Kurz bezeichnet das jüngste russische Angebot, Gespräche innerhalb einer internationalen Kontaktgruppe zu beginnen, als positives Signal. Der Vorschlag sei aber "so nicht zu akzeptieren". Kurz hofft darauf, dass das Angebot mit Russland noch so nachverhandelt werden kann, dass auch die Ukraine mit am Tisch sitzt. "Es ist absolut wichtig, einen Gesprächskanal offen zu halten und auf Verhandlungen und eine friedliche Lösung zu setzen."

Auch die Regierung von US-Präsident Obama beschloss am Montag Einreiseverbote und Kontensperrungen gegen sieben russische Regierungsvertreter, teilte das Weiße Haus in Washington mit. Zudem wurden vier ukrainische Politiker auf die Liste gesetzt, darunter der entmachtete Präsident Viktor Janukowitsch.

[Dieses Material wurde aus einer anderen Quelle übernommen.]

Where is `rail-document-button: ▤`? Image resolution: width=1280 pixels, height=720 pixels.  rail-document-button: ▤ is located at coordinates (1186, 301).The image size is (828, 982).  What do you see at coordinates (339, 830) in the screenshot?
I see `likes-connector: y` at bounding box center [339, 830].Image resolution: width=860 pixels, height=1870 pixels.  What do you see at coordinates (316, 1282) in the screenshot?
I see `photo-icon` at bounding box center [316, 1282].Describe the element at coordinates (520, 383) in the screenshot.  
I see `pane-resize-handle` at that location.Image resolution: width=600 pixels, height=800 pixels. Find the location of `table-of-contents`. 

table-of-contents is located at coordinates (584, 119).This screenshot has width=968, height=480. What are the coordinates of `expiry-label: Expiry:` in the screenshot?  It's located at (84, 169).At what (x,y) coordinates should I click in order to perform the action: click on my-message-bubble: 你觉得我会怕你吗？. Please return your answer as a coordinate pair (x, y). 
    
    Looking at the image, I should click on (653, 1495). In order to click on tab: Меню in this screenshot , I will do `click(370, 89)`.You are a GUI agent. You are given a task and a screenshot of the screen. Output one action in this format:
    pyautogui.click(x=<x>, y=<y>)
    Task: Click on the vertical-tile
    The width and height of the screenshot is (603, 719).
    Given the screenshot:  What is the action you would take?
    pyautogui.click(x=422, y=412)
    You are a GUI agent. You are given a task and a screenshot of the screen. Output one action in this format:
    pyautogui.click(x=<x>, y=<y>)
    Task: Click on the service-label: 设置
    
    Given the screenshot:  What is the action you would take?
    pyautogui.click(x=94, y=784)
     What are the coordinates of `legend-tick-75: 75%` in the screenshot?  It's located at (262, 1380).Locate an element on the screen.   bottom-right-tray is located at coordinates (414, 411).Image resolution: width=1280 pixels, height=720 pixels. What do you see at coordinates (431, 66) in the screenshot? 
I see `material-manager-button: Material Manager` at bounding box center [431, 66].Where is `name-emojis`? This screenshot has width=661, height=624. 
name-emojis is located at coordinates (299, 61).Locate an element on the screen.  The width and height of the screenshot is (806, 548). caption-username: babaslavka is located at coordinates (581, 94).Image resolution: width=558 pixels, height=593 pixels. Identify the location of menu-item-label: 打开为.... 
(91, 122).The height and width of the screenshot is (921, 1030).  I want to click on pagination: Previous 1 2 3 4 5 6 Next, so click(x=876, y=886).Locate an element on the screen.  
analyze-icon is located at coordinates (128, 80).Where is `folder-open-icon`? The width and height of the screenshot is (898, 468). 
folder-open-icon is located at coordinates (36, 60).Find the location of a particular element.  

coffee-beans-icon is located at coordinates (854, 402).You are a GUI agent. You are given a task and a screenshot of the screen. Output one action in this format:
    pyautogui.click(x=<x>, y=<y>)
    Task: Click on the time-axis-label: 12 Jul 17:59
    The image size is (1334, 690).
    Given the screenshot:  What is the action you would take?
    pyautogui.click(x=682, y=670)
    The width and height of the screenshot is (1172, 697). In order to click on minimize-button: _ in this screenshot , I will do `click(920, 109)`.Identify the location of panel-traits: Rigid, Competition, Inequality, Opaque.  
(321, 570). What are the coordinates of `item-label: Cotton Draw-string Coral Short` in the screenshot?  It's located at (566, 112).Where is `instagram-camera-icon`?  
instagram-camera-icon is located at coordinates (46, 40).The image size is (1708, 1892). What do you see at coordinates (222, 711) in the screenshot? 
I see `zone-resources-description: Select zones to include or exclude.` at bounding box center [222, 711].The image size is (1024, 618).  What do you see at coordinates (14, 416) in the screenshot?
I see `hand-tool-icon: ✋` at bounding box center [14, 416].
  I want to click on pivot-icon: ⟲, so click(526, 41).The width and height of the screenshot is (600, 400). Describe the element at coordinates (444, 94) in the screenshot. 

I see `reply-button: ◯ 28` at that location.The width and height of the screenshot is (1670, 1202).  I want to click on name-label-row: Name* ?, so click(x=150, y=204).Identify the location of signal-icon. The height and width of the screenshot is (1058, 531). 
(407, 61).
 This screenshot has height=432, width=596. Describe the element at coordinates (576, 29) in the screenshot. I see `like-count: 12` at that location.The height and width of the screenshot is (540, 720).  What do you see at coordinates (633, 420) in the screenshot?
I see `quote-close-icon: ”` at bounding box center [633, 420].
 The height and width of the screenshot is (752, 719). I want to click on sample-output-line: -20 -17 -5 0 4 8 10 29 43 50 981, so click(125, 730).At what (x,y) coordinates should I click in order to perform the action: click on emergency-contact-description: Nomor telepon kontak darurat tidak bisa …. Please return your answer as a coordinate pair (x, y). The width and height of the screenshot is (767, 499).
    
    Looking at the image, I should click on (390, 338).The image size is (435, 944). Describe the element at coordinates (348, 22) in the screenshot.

Zu den Betroffenen aus Moskau gehörten unter anderem enge Berater von Kremlchef Wladimir Putin, darunter der stellvertretende Ministerpräsident Dmitri Rogosin. Außerdem wurden der von Kiew nicht anerkannte Krim-Regierungschef Sergej Aksjonow auf die Sanktionsliste gesetzt. Das Weiße Haus begründet den Schritt damit, dass die russische Regierung "den Frieden, die Sicherheit, die Stabilität und die Souveränität" der Ukraine bedrohe.